Un champ de recherches à développer

Vive le réchauffement climatique, dès lors ? Les deux scientifiques n'en tirent pas pour autant une telle conclusion, loin de là. "Nous n'avons travaillé ici que sur un seul modèle, souligne François Verheggen. Il est impossible, à ce stade, de généraliser ces conclusions pour d’autres espèces. Il faudrait aussi impérativement tenir compte des adaptations de la plante aux modifications des concentrations de gaz à effet de serre, et pas simplement des réactions entre insectes". Une autre expérimentation, non publiée à ce jour, va d'ailleurs dans un sens sensiblement différent.

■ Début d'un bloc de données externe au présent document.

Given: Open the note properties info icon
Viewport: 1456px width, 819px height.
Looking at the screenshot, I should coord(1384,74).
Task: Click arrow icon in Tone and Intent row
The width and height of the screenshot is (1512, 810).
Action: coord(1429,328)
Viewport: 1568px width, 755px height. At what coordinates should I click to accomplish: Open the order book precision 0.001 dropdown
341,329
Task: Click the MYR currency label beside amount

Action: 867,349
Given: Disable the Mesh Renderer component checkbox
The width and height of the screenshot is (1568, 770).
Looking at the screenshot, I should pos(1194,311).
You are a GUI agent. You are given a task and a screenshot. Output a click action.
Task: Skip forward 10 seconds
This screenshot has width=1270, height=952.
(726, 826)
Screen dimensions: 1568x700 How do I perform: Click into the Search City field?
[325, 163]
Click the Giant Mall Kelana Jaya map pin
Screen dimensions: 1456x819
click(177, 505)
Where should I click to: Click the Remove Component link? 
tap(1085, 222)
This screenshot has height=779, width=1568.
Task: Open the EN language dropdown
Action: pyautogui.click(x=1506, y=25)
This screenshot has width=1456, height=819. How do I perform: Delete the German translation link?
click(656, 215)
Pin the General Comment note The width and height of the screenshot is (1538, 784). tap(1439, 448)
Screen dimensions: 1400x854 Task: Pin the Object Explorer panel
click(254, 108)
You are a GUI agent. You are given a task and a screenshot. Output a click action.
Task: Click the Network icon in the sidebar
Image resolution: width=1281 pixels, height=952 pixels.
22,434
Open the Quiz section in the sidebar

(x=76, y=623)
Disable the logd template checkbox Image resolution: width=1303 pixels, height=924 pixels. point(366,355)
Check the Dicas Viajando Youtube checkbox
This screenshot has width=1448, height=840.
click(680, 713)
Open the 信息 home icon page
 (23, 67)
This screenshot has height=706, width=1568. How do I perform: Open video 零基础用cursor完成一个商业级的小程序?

Elle semble indiquer que les femelles de syrphes, prédateurs naturels des pucerons (comme les coccinelles), sont davantage stimulées à pondre leurs œufs dans une atmosphère "normale" en CO2  que dans un environnement enrichi. En d'autres mots : les augmentations des concentrations du gaz à effet de serre seraient préjudiciables aux syrphes, ce qui nuirait à l’efficacité de leur prédation sur les insectes ravageurs de type pucerons. On semble être là dans une configuration exactement opposée à celle observée avec les pucerons et les coccinelles sur la fève des marais.

Quoi qu'il en soit, la construction des bâtiments de l'Ecotron est une perspective qui enchante l'équipe du Pr Verheggen. Cette plate-forme, dont l'achèvement est prévu pour août 2017, permettra de réaliser des expérimentations plus sophistiquées dans ce domaine de recherche, en simulant divers environnements agricoles soumis à des modifications atmosphériques, de température, d'hygrométrie, d'ensoleillement etc. "La simulation du climat des prochaines années, telle qu'elle se pratiquera en routine dans l'Ecotron, fera du Laboratoire d'Entomologie fonctionnelle et évolutive de Gembloux Agro-Bio Tech l'une des cinq, voire l'une des trois unités de recherches les plus performantes en Europe pour étudier l'impact des changements climatiques sur les interactions plantes-insectes".